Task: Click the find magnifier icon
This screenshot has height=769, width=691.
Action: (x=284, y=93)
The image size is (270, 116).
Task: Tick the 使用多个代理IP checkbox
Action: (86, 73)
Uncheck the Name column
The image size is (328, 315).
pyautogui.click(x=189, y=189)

---

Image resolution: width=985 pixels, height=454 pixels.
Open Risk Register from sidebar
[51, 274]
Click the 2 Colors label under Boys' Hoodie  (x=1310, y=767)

REQUIRED ACTION: Using the entries above, repeat only the lines from the one containing "Open Risk Register from sidebar" through the one containing "Click the 2", end lines included.

SOLUTION TO THIS PROBLEM:
Open Risk Register from sidebar
[51, 274]
Click the 2 Colors label under Boys' Hoodie  (x=1310, y=767)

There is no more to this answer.